On ne trouve dans la fameuse lettre de Yamamoto aucune démonstration de ses affirmations. Raison pour laquelle, vraisemblablement, Carlson tente lui-même l’exégèse de la publication. De façon habile, tout du moins si son intention est de tromper le spectateur. Premièrement, car le fameux «tableau 3» de l’étude du Lancet ne porte pas sur «le taux d’incidence grave», mais sur «l’ensemble des infections, quelle que soit leur sévérité». Mais aussi et surtout car les valeurs présentées s’avèrent être des données brutes, sans ajustement en fonction de la structure des groupes étudiés (notamment de l’âge des membres de chaque cohorte).
Pourtant, quelques cases plus loin, dans le même tableau, figurent les chiffres de l’efficacité vaccinale, ajustés pour l’âge et la date de vaccination, et avec les marges d’erreur associées. En réalité, les auteurs échouent ici à établir une différence significative entre les plus de 80 ans vaccinés depuis plus de six mois et les non-vaccinés.
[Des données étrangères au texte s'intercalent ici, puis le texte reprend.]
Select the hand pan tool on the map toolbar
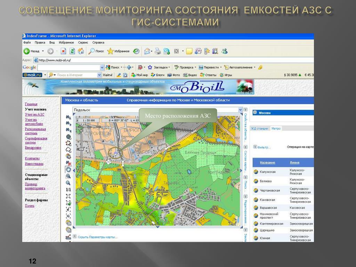 point(68,169)

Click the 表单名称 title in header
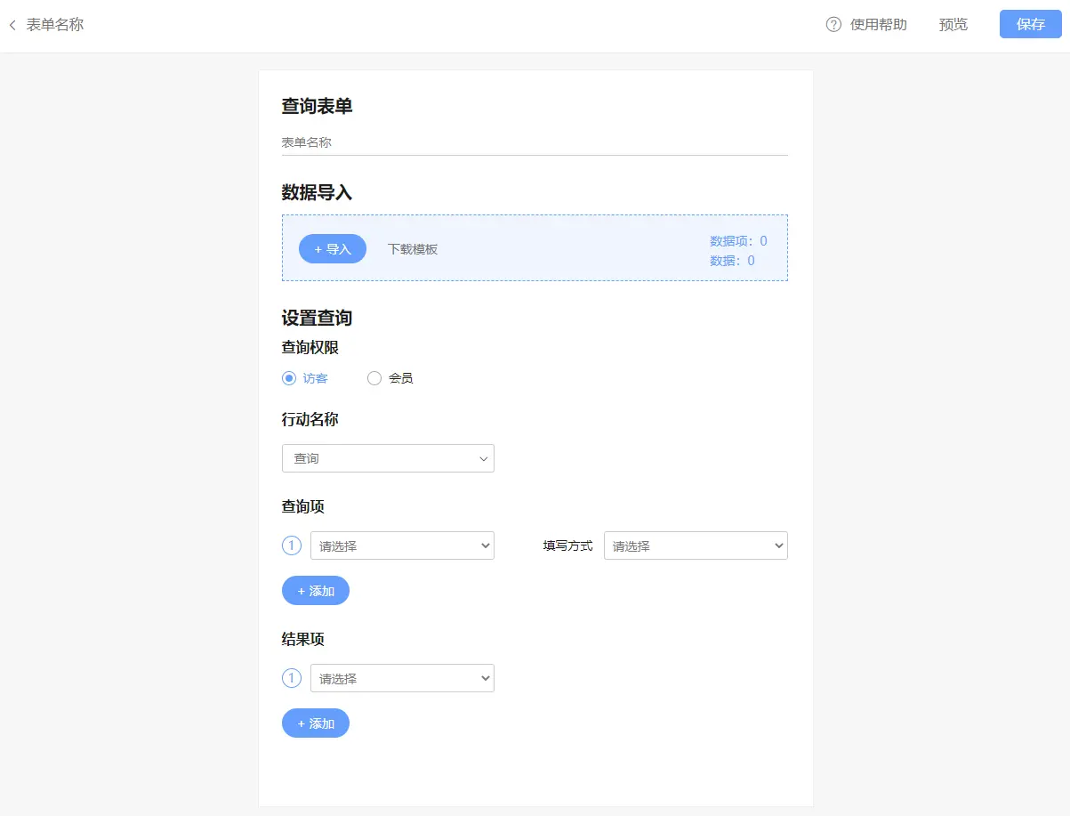(55, 25)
Impossible d’établir que les vaccinés de cet âge, à cette distance de leur seconde injection, sont plus ou moins à risque de Covid que les non-vaccinés.
Raison pour laquelle les auteurs de l’étude concluaient d’ailleurs que leurs résultats «renforçaient le bien-fondé de l’administration d’une troisième dose de vaccin comme rappel.» Bref : en présentant comme sérieuse une publication qui ne l’est en rien, et en occultant les éléments qui permettent d’interpréter correctement les données d’une seconde publication, Tucker Carlson ne fait rien d’autre que désinformer – une fois de plus – son auditoire.